# Recorded information
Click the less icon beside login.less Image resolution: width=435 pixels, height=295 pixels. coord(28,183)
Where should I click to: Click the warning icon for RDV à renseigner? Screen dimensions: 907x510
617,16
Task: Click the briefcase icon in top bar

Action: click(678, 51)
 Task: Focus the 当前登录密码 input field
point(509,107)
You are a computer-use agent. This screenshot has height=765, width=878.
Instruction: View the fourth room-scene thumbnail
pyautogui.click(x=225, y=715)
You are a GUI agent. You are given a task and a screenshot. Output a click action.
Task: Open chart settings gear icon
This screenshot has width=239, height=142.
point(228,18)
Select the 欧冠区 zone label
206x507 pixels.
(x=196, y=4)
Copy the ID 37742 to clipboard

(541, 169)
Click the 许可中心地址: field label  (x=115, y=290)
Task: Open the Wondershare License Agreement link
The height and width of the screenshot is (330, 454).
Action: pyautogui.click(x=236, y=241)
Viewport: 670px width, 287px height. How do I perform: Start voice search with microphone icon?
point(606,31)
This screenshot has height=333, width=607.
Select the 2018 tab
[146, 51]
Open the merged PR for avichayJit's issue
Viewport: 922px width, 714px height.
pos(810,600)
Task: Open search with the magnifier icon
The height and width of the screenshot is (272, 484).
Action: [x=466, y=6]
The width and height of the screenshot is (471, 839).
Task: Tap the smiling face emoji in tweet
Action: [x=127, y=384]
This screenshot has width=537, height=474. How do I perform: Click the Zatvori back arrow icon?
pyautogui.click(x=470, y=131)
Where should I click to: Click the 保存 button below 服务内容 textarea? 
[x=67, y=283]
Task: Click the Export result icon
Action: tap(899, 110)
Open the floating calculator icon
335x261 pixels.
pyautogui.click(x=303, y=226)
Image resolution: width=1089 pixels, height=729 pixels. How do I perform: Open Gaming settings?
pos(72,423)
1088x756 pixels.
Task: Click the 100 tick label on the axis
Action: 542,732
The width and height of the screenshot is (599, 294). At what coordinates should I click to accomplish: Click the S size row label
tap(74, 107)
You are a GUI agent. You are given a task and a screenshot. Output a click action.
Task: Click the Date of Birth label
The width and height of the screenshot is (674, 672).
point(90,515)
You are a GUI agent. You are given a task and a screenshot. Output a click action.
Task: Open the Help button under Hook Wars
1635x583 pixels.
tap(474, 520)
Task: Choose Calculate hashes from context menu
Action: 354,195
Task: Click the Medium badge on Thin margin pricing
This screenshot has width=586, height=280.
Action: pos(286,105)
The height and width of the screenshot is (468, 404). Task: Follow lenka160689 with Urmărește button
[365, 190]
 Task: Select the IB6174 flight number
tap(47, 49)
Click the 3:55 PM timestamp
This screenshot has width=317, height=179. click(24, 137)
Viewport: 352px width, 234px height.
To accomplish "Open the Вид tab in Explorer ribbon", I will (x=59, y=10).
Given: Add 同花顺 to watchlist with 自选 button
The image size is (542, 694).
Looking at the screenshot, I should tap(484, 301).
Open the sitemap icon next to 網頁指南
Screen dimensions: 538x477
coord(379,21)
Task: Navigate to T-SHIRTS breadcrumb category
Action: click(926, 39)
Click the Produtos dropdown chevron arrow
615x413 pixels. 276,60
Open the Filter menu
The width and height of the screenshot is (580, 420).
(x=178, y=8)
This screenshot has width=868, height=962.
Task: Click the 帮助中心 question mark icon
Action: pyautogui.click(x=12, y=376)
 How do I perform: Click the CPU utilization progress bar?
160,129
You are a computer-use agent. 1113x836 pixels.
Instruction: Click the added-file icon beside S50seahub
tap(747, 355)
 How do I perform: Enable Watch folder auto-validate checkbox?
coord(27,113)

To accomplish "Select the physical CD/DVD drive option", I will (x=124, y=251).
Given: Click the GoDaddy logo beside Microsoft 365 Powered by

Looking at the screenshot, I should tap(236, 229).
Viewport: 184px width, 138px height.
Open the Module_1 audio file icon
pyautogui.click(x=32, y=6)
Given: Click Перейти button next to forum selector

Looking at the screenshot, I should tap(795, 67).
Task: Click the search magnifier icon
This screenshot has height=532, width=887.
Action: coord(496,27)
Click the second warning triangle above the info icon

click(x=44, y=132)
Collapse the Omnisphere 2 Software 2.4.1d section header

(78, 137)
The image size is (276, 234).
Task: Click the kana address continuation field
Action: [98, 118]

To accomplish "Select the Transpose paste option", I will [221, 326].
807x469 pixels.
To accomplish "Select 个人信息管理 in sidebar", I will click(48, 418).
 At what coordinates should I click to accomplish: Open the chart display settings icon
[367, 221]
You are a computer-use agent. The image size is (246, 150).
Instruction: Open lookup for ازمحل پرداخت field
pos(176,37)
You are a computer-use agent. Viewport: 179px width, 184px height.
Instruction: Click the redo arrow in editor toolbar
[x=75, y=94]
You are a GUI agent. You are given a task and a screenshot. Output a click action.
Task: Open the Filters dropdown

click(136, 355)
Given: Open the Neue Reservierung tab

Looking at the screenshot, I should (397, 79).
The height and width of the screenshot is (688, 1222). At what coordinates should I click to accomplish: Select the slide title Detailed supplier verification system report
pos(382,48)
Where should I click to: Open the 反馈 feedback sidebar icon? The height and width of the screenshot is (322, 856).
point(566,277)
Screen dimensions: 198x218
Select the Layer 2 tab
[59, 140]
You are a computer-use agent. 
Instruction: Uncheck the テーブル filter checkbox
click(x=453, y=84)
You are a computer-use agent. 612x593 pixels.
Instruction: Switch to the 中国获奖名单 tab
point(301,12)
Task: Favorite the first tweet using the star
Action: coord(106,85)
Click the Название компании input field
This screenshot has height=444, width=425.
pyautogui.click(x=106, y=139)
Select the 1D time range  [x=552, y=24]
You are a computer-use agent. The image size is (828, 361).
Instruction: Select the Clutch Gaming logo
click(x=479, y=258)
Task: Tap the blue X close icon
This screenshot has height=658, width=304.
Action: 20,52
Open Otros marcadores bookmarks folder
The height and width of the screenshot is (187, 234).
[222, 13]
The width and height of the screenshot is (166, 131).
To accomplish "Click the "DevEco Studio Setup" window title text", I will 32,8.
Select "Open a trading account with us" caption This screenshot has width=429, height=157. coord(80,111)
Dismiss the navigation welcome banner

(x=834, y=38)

# Required action
Look through the entries and return each line that has the word "option" in it.

# Answer space
To accomplish "Select the physical CD/DVD drive option", I will (x=124, y=251).
To accomplish "Select the Transpose paste option", I will [221, 326].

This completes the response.